Thanks this is all very useful info!

Cheers,
- Andreas

Yoshiki Ohshima-2

Re: [etoys-dev] Re: Localization for Squeak products

At Mon, 18 Jan 2010 23:20:17 -0800,
Andreas Raab wrote:

>
> Hi Yoshiki -
>
> A couple more questions:
> > The created .pot file is uploaded to an online translation site that
> > uses Pootle. The volunteers provides the translation and at the
> > release build time, we collect the translation, compile them to the
> > .mo files. GetTextTranslator, a subclass of
> > NaturalLanguageTranslator, opens the .mo file and looks up the
> > translation of given string from it.
>
> Can you point me to the site where the translations are hosted?

It is here:

http://translate.sugarlabs.org/

> > Also, a phrase is used in different way and not being able to
> > translate it differently is a problem. We thought of several ways to
> > solve this problem... One was to modify these words in the source
> > code (e.g. a phrase like "start" to "start (verb)" and "start (noun)")
> > but it would have resulted in invalidating a lot of volunteer work and
> > having to provide the English translation. If Pootle was flexible, we
> > could have an annotation to each phrase to indicate its use (still
> > would have required source change), but didn't happen. Splitting the
> > phrases into different text domains was another possibility and it is
> > good for other reason (korakurider has the code even) but didn't
> > happen for various reasons.
>
> I'm not sure what "splitting this into different text domains" means in
> this context. How much of a problem is the issue of translating phrases
> differently in practice? Does it happen to pretty much everyone right
> away or is that an occasional gotcha that people just work around the
> best they can?

The text domain is a feature of gettext. We still stick all phrases
into one domain but if there was a good boundary to split the phrases,
it would have been useful for easing Pootle server workload,
volunteers perception, and implicitly disambiguate some phrases.
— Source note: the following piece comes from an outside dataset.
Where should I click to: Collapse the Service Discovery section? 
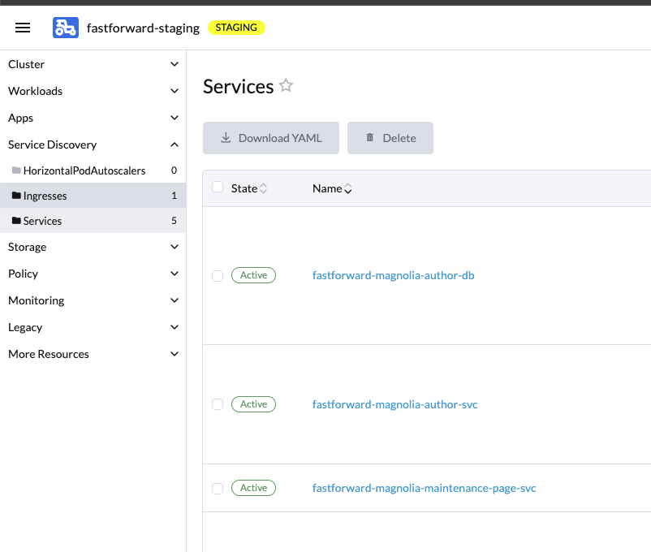(175, 144)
But this kind of disambiguation was not big, compared to the lack of
inflection support it seems. Workarounds included to edit one
occurence of 'start' with ' start ' and provide different translations
for 'start' and ' start ' etc. but real support for plural (and
gender... which is much harder) would have been good.
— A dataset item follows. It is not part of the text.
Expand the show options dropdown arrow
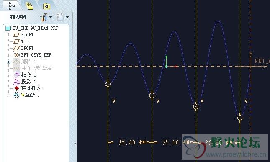Viewport: 270px width, 162px height. click(67, 17)
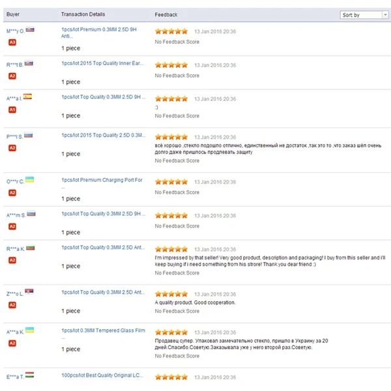The height and width of the screenshot is (391, 391).
Task: Click buyer name R***l B.
Action: point(14,65)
> > (I thought we started out from 4,000 or such phrases for Etoys, but
> > now it appears to have 27,000 or such. Not sure what it means...)
>
> It's probably just more coverage.

IIRC, I thought it was around 10,000 or such at one point. Since
it's been automatic, the increase from there is not clear to me why...
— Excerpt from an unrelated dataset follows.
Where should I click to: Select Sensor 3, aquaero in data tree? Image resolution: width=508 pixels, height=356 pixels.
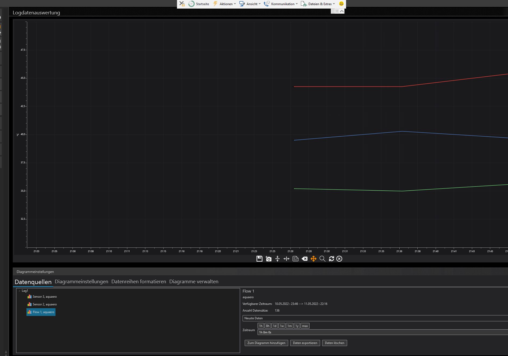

> >> * How does localized deployment work with Etoys? I.e., what are the
> >> options for providing localized downloads vs. downloading all supported
> >> locales and switching dynamically upon startup?
> >
> > In general, we bundle these .mo files in the single release. Upon
> > startup, GetTextTranslator scans the specified directory for available
> > languages and show them in the menu. (And trys to switch to the
> > system language.)
>
> What are .mo files? How do they relate to .pot files?

.pot is the template file in text format. A volunteer edits the file
with a generic or special editor for editing .pot to make a .po file,
which is in the same text format but with translation interleaved.
Then a command compiles a .po file to a binary file (.mo file) for
faster access.

> >> * Generally speaking, how do people feel about localization in Etoys? Is
> >> it considered to work well, or is it considered to be a painful process?
> >> Are there any obvious alternatives one should look at?
> >
> > This is subjective, but I thought the process overall worked pretty
> > good, given that volunteers all over the place.
>
> That's kind of what I was asking for. Put differently, if you had the
> choice between the current approach and some alternative, would you drop
> the current version no questions asked, or would you likely say "you
> know what, it's worked for us". From the sound of it it's the
> latter.

Yes. For Etoys, if we had incoporated korakurider's other attempts
to disambiguate phrases earlier it would have been better but without
such it provided a usable system. I had some reservations earlier
when going to gettext; I didn't see the idea of getting translations
from people who don't know Etoys a good one, but the scalability of
workflow paid off.

Again for Telespace, the translation will be done by people who know
the application, but not necessarily people who can open the Squeak
System Browser and look at the code. In that setting, going to an
external tool makes sense and then gettext is pretty solid.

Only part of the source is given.